ラースと、その彼女

ラースと、その彼女」、ライアン・ゴズリング、ポール・シュナイダー、エミリー・モーティマーほか出演、クレイグ・ギレスピー監督、アメリカ、2007

若干ヒッキー気味の主人公が、ダッチワイフを買ってきて「僕の彼女のビアンカです」と言いだし、周囲は唖然、困惑・・・という話。このダッチワイフ、いわゆる「ラブドール」という高級タイプなのだが、半開きの口(まあ実用品ですから)がなんともまぬけ。見た目もそれなりにキレイな日本製とはちょっと違うダサさがこの話には合っている。話の印象だと、主人公はこの「ビアンカ」と実用的な関係はもっていないらしく、ある意味子供が愛玩する人形扱いのような感じ。確かに、実用的な関係の話が出てきたら、生々しすぎるし。

あくまでこのお話はファンタジーで、リアルさはない。主人公の兄夫婦が、「ビアンカ」を実際にいることにして扱ってあげるのはともかく、町の人が(最初は気持ち悪がっているが)、「ビアンカ」が「病気」と聞いて、花束をいっぱい持ってきたり、「ビアンカ」を救急車で運んで集中治療室に入れたりする。見ている内にだんだん腹が立ってきて、「なめとんのか・・・」という気になってくる。端的に言えば、主人公はちょっとキチガイ入っているのだが、そこをキチガイ扱いせずに、みんなで優しく扱ってあげるハートウォーミングな・・・って、そんな話が世の中にあるわけないだろ。

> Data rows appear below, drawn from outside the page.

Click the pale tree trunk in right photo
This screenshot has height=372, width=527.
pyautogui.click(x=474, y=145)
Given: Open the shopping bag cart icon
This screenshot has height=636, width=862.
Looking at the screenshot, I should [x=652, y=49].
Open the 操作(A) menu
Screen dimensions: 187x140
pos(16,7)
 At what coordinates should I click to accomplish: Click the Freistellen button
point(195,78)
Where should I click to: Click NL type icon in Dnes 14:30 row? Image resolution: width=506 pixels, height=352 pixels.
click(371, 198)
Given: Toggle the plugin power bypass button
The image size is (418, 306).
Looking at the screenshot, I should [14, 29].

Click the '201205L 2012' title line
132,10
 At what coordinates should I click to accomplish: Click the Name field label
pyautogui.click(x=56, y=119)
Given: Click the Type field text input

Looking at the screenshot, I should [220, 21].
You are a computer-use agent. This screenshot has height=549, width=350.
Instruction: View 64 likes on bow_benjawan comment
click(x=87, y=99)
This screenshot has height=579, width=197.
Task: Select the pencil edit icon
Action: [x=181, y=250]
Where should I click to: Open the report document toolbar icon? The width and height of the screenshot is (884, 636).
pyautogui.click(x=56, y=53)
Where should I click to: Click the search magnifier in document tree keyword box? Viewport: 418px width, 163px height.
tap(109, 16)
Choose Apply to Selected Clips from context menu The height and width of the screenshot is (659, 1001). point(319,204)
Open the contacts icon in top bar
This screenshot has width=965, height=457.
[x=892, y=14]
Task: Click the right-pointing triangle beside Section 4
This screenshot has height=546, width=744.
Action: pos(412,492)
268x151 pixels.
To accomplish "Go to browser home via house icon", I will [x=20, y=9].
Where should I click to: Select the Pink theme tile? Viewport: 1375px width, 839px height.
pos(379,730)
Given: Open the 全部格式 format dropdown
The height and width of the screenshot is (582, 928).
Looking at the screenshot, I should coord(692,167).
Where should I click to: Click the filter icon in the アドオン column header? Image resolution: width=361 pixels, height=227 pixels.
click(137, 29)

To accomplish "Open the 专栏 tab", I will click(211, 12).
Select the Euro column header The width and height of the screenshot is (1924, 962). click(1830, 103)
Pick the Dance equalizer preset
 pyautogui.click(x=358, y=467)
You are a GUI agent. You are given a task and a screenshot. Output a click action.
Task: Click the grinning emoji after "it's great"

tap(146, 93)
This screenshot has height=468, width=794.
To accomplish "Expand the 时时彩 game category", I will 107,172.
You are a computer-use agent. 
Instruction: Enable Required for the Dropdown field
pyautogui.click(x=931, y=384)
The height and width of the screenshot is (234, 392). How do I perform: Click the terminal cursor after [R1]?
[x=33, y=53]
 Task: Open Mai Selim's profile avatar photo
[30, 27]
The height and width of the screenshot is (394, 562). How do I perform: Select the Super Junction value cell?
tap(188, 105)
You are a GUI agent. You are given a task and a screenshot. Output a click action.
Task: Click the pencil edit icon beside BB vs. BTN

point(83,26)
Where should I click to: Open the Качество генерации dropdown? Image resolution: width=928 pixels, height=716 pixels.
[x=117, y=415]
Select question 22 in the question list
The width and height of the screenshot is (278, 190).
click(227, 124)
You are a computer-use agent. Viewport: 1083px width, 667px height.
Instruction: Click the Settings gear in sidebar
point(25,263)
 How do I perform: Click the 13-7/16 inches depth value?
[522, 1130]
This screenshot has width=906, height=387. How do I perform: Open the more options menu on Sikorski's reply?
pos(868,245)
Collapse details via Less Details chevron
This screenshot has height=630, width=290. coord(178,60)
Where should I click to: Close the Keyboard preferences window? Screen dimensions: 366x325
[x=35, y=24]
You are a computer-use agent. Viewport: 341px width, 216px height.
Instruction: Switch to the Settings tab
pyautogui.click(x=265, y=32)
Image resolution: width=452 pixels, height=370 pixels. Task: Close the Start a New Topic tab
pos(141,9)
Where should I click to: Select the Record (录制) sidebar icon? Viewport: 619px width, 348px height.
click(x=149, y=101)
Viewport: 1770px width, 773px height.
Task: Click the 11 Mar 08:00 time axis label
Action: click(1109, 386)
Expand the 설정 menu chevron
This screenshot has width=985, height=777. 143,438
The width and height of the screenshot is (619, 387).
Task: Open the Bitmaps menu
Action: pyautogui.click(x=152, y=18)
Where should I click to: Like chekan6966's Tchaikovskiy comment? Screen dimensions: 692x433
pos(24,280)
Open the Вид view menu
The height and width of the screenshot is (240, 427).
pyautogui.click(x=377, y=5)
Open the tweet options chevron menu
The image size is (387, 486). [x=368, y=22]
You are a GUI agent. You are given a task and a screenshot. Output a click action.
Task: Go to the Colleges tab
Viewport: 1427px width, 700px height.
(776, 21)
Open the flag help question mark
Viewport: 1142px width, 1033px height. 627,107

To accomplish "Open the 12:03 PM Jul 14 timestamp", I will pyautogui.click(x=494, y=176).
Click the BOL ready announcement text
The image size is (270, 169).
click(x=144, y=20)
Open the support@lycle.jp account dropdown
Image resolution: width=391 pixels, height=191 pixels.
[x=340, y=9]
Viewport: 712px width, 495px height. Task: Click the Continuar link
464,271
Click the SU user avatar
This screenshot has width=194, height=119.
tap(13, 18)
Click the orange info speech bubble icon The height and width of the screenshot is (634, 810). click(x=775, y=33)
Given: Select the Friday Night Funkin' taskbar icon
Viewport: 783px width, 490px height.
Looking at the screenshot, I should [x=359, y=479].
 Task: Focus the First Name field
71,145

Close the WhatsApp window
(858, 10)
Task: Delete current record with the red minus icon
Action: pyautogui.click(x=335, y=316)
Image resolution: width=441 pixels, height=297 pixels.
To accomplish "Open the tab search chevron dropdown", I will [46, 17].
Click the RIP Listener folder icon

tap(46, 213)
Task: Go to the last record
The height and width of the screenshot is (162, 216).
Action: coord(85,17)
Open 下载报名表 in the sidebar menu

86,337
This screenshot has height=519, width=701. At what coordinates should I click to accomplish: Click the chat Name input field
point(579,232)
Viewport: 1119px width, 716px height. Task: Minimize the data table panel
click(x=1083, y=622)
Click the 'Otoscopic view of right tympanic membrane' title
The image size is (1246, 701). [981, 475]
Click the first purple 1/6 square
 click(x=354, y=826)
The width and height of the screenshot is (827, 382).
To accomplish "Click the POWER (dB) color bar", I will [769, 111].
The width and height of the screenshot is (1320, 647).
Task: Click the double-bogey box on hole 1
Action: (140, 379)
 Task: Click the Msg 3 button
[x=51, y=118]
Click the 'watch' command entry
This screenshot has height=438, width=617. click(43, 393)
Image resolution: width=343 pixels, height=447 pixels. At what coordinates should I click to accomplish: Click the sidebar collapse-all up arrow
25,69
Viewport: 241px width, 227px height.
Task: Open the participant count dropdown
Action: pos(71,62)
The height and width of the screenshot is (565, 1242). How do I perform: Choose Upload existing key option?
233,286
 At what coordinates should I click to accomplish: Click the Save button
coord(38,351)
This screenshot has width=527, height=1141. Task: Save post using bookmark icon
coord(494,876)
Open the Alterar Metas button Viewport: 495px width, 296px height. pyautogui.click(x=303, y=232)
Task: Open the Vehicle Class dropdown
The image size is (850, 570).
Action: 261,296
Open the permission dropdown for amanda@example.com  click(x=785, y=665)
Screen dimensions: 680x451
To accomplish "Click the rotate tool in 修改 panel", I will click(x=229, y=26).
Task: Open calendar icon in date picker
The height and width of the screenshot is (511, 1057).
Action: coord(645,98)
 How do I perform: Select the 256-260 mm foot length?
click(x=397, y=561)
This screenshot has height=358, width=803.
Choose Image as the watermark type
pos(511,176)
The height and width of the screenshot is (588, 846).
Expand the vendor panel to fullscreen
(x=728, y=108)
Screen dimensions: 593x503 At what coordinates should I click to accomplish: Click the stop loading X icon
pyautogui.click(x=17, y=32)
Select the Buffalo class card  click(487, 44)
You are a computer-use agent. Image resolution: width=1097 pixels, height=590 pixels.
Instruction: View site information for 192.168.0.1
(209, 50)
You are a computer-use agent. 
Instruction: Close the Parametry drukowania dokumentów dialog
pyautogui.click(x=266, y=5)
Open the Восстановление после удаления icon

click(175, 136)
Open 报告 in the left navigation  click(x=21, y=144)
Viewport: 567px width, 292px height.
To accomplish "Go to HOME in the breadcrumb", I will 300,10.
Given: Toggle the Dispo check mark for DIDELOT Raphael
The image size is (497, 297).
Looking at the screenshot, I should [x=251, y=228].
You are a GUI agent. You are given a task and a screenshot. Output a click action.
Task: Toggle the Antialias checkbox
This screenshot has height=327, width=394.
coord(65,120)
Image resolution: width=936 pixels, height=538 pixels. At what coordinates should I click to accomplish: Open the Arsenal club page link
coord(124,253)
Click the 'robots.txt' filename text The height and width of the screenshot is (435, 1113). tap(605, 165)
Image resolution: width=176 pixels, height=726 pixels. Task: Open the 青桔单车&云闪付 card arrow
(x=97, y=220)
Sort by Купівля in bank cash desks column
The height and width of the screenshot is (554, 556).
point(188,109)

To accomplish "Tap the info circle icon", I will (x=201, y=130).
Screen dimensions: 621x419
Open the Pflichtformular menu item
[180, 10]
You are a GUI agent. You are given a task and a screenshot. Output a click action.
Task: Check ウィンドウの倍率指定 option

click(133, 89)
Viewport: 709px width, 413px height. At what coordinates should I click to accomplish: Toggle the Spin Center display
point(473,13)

最後の方では、主人公は、「ビアンカ」を自分で湖に沈めることになり、そこに言い寄ってくる本物の人間のおねえさん(ありえない)が、というナメた展開。そこまでキチガイを甘やかしていいのか?だいたい沈められる「ビアンカ」の立場は?自分としては、このヒッキー兄ちゃん(この俳優はたしかに上手い)より、「ビアンカ」に愛を感じるね。なむあみだぶつ・・・。